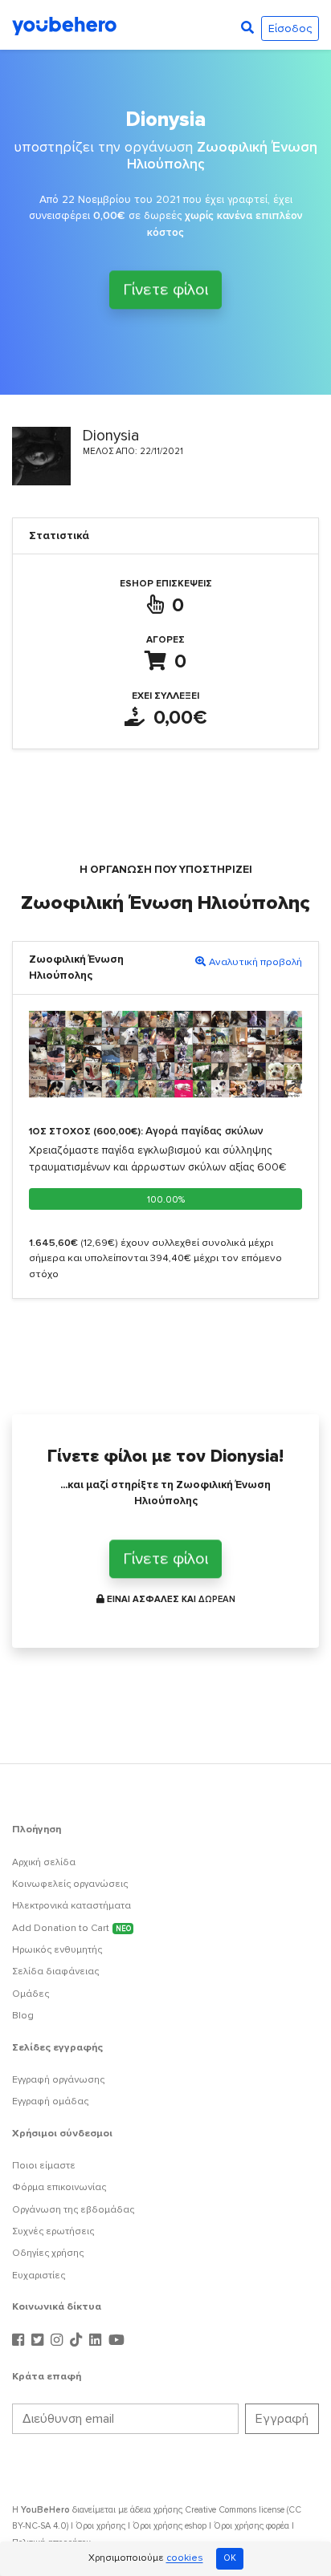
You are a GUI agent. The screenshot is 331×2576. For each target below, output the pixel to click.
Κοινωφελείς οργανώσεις (70, 1884)
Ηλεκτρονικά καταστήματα (71, 1906)
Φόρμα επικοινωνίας (59, 2187)
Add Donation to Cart (71, 1928)
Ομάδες (30, 1994)
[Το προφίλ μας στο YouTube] (116, 2340)
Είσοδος (290, 28)
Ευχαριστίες (38, 2276)
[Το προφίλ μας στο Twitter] (39, 2340)
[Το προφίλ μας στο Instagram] (59, 2340)
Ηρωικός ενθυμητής (57, 1950)
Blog (23, 2016)
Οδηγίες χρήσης (48, 2253)
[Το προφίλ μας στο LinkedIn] (97, 2340)
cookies (184, 2559)
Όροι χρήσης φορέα (251, 2526)
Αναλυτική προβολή (255, 961)
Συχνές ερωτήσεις (53, 2231)
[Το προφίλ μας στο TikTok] (78, 2340)
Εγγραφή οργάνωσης (58, 2080)
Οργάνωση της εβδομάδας (73, 2210)
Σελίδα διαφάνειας (55, 1971)
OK (229, 2558)
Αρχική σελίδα (44, 1862)
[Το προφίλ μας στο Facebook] (20, 2340)
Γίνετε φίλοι (165, 292)
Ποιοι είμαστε (44, 2166)
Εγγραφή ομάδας (50, 2101)
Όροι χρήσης (100, 2526)
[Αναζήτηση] (247, 28)
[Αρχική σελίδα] (64, 25)
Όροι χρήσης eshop (169, 2526)
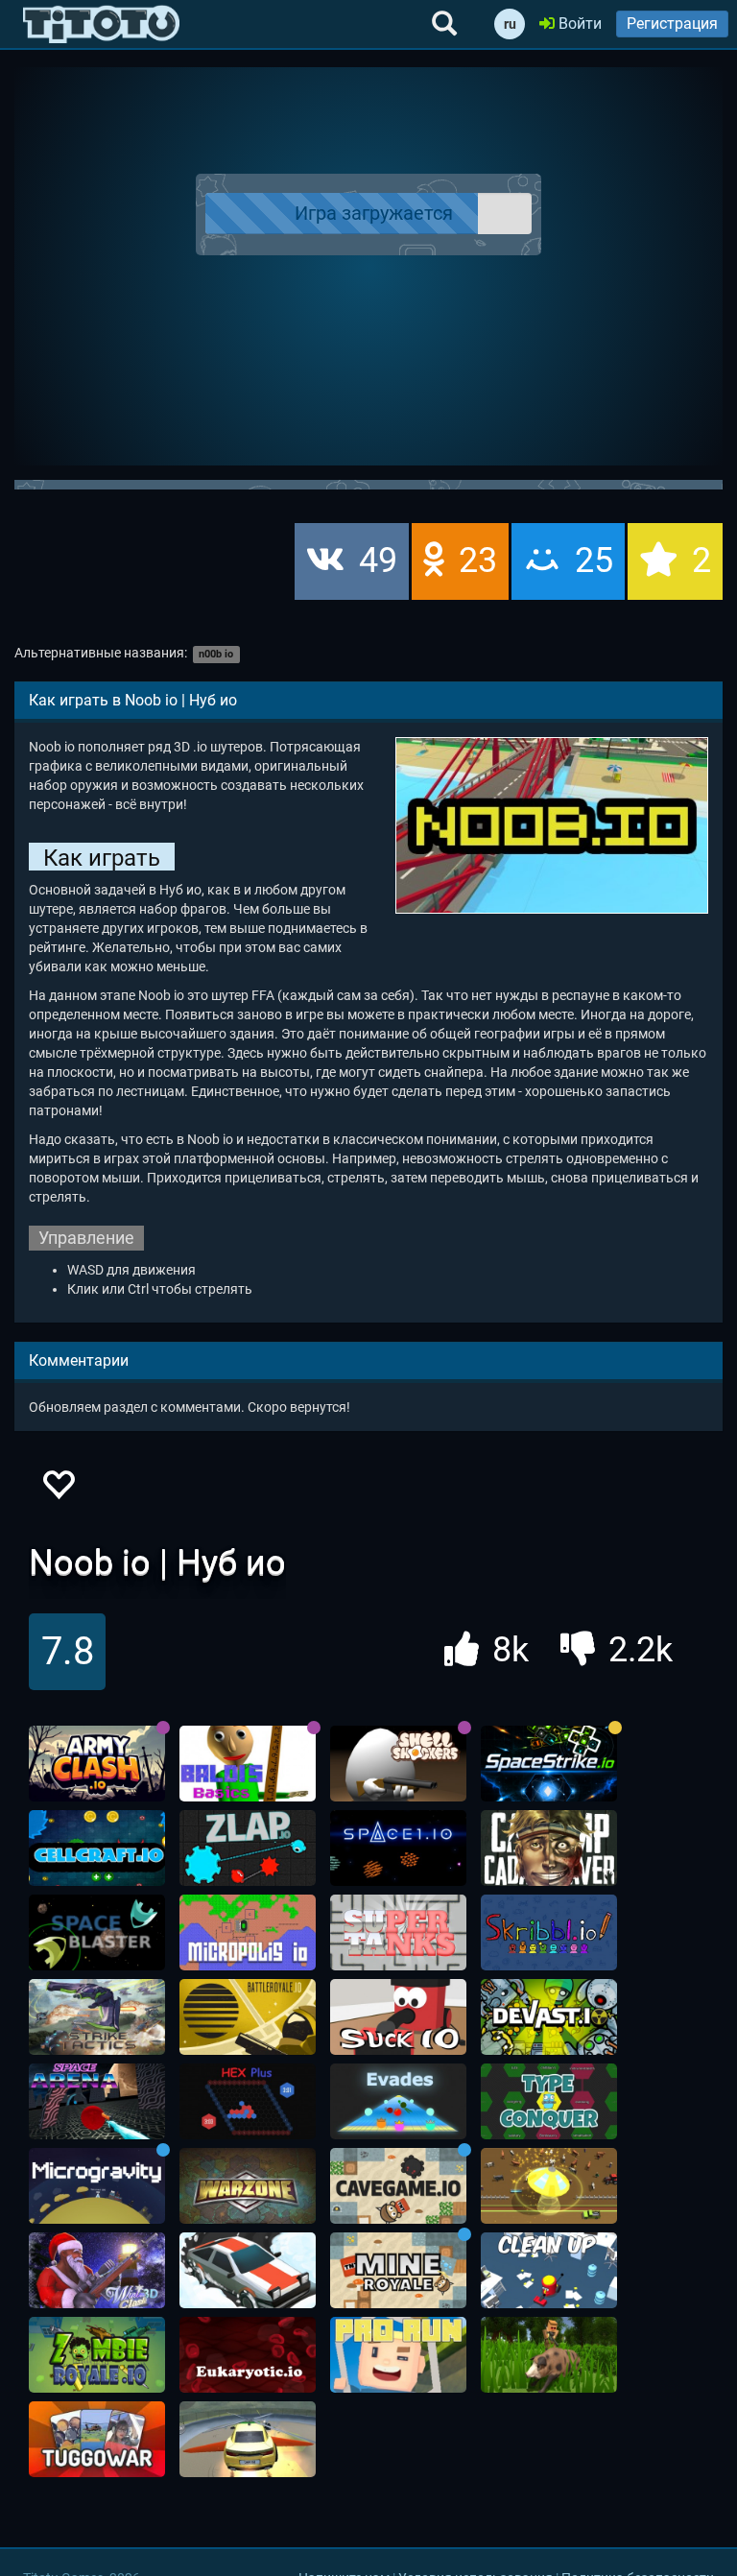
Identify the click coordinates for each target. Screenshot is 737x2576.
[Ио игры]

◇ ◇ ◇ ◇ ◇ ◇ ◇

### Assignment
From the line with "[Το προφίλ μας στο LinkedIn] (97, 2340)" down to the last line of the entries above, set down every line exactly, apart from the pictures.

### Response area
[Το προφίλ μας στο LinkedIn] (97, 2340)
cookies (184, 2559)
Όροι χρήσης φορέα (251, 2526)
Αναλυτική προβολή (255, 961)
Συχνές ερωτήσεις (53, 2231)
[Το προφίλ μας στο TikTok] (78, 2340)
Εγγραφή οργάνωσης (58, 2080)
Οργάνωση της εβδομάδας (73, 2210)
Σελίδα διαφάνειας (55, 1971)
OK (229, 2558)
Αρχική σελίδα (44, 1862)
[Το προφίλ μας στο Facebook] (20, 2340)
Γίνετε φίλοι (165, 292)
Ποιοι είμαστε (44, 2166)
Εγγραφή ομάδας (50, 2101)
Όροι χρήσης (100, 2526)
[Αναζήτηση] (247, 28)
[Αρχική σελίδα] (64, 25)
Όροι χρήσης eshop (169, 2526)
Identify the click coordinates for each target. Screenshot is 737x2576.
[Ио игры]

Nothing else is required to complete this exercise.